(Dataset entries)

━━━━━━━━━━━━━━━━

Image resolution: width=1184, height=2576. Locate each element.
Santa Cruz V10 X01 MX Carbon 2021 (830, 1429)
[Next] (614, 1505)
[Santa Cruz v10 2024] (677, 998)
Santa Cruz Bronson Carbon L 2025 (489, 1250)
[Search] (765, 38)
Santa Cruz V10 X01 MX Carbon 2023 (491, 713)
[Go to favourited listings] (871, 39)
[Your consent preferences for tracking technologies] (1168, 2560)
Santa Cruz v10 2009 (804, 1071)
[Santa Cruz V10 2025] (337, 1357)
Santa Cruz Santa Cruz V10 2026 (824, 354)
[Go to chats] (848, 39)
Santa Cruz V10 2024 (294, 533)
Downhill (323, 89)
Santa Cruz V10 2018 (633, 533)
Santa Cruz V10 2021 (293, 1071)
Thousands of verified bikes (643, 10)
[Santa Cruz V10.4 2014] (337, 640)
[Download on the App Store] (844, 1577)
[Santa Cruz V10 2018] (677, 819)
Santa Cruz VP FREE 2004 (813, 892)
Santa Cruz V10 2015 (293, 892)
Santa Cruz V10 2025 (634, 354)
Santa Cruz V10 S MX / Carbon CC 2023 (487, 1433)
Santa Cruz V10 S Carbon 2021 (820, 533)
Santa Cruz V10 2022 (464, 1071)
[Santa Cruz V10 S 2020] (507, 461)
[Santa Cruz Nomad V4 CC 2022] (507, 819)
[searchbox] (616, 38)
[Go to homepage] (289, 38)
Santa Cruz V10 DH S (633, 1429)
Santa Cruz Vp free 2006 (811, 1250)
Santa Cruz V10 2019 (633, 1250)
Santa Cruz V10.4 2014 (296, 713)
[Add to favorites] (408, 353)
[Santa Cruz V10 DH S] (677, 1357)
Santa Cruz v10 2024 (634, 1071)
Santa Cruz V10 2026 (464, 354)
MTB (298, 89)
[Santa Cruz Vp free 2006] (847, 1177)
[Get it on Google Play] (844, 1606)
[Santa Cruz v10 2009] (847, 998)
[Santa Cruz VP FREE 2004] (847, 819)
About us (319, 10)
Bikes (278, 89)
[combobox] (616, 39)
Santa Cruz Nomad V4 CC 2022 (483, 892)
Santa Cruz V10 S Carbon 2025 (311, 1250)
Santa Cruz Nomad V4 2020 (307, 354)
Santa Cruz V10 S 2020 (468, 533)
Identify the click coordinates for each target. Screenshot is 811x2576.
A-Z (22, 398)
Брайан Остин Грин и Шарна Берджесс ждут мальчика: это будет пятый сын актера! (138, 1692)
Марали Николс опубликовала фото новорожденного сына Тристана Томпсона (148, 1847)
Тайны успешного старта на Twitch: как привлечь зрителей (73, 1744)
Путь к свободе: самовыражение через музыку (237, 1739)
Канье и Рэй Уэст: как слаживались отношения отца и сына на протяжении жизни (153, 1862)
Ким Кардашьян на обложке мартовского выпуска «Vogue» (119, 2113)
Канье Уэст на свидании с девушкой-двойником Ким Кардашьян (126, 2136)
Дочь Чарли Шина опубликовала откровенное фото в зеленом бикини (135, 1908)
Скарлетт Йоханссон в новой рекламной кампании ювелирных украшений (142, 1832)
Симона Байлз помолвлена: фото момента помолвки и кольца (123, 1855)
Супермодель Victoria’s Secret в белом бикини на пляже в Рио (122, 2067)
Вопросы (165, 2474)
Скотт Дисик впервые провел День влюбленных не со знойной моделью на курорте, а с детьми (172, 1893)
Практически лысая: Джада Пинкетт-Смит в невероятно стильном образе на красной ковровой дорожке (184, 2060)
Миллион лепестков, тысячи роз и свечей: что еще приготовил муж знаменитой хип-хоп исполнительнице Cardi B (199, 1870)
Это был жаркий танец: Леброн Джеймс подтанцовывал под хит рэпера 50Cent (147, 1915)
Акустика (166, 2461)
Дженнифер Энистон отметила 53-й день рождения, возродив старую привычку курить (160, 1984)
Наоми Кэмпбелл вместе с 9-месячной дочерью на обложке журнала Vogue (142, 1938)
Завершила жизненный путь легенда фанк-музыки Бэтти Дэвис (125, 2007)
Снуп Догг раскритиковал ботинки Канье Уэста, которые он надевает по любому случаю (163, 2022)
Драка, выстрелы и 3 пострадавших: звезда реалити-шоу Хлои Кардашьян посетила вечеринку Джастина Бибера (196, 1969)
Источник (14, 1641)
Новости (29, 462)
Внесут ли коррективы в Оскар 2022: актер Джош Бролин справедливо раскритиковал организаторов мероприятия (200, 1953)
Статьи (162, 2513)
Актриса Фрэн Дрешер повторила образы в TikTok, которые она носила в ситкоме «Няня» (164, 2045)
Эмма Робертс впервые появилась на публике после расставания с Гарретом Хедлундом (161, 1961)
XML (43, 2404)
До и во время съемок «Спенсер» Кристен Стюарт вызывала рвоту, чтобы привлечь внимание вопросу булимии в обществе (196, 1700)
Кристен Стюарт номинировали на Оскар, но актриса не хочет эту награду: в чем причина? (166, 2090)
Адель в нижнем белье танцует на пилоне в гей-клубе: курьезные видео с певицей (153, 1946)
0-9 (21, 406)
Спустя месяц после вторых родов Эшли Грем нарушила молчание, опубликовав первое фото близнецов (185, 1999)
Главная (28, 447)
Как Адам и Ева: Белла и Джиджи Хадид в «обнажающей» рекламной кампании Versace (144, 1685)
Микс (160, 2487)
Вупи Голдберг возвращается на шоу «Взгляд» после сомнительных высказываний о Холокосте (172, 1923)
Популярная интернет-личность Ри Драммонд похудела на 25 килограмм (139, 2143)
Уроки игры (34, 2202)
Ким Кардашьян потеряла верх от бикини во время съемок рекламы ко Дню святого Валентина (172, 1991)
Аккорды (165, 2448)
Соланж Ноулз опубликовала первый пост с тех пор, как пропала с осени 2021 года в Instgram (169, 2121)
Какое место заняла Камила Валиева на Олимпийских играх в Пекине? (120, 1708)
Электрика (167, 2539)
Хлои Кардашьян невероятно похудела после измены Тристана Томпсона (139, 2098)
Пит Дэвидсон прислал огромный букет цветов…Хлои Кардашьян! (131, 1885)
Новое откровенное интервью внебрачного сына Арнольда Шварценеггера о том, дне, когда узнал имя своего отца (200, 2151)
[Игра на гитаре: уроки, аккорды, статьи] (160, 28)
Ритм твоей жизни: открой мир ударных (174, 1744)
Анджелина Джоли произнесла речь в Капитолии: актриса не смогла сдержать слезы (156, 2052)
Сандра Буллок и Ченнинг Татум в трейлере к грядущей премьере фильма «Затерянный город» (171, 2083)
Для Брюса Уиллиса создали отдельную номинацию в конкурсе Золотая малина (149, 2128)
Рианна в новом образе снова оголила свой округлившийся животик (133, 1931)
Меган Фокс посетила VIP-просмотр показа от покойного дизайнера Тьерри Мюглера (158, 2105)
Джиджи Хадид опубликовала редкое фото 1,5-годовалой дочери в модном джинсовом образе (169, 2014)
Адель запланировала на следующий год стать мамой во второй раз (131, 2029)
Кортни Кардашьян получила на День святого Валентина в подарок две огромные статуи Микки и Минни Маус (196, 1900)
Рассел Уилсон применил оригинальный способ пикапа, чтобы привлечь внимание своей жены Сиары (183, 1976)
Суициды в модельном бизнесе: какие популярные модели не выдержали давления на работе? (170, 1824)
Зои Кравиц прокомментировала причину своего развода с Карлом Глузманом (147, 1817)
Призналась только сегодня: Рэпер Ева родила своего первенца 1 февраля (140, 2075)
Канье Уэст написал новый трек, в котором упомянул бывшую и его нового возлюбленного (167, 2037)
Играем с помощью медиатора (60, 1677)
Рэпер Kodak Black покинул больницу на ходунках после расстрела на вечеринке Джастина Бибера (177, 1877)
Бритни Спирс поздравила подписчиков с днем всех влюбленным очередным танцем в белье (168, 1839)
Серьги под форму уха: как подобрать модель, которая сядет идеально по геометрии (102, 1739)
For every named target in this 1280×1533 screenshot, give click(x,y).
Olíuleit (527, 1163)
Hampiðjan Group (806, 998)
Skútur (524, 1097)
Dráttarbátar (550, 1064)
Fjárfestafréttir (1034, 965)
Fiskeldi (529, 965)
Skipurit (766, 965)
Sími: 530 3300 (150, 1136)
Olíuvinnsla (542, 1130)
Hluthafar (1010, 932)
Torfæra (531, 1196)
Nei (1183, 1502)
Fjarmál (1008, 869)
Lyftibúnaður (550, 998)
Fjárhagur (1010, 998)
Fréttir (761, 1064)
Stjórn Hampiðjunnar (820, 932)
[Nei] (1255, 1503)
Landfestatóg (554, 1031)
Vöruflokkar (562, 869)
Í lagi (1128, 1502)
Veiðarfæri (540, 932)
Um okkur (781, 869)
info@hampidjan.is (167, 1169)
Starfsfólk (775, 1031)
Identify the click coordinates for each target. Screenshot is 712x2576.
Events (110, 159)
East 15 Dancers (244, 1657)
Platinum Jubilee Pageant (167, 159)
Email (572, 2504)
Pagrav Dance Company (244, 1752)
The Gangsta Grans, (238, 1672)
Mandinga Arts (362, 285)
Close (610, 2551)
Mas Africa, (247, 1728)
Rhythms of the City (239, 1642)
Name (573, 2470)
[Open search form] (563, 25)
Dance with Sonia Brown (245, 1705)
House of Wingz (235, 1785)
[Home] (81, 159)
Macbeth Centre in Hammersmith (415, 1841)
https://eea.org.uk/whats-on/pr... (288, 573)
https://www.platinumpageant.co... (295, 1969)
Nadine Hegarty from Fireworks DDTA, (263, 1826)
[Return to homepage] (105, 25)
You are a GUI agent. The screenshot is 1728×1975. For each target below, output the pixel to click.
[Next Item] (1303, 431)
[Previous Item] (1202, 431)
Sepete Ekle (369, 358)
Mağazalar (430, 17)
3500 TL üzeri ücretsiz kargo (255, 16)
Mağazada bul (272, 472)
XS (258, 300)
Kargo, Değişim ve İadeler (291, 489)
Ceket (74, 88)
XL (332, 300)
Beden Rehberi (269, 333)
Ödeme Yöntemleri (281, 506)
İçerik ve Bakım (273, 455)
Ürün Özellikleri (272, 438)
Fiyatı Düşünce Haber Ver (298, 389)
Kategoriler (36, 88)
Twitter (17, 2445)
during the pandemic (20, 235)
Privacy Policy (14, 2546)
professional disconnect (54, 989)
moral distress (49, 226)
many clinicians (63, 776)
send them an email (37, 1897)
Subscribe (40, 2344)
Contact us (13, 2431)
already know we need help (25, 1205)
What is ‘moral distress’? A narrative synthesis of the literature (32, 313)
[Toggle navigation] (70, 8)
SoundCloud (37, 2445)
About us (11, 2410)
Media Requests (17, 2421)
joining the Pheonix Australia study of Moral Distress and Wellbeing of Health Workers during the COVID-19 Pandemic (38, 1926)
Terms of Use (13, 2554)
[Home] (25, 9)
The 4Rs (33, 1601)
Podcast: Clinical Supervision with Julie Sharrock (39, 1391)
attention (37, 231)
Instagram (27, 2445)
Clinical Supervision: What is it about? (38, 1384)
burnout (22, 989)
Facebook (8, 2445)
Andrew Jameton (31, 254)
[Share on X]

━━━━━━━━━━━━━━━━

• WHAT IS REQUIRED: A line qualifies when it holds the word "with"; report all qualifying lines from the records above.

• EXPECTED ANSWER:
Dance with Sonia Brown (245, 1705)
Podcast: Clinical Supervision with Julie Sharrock (39, 1391)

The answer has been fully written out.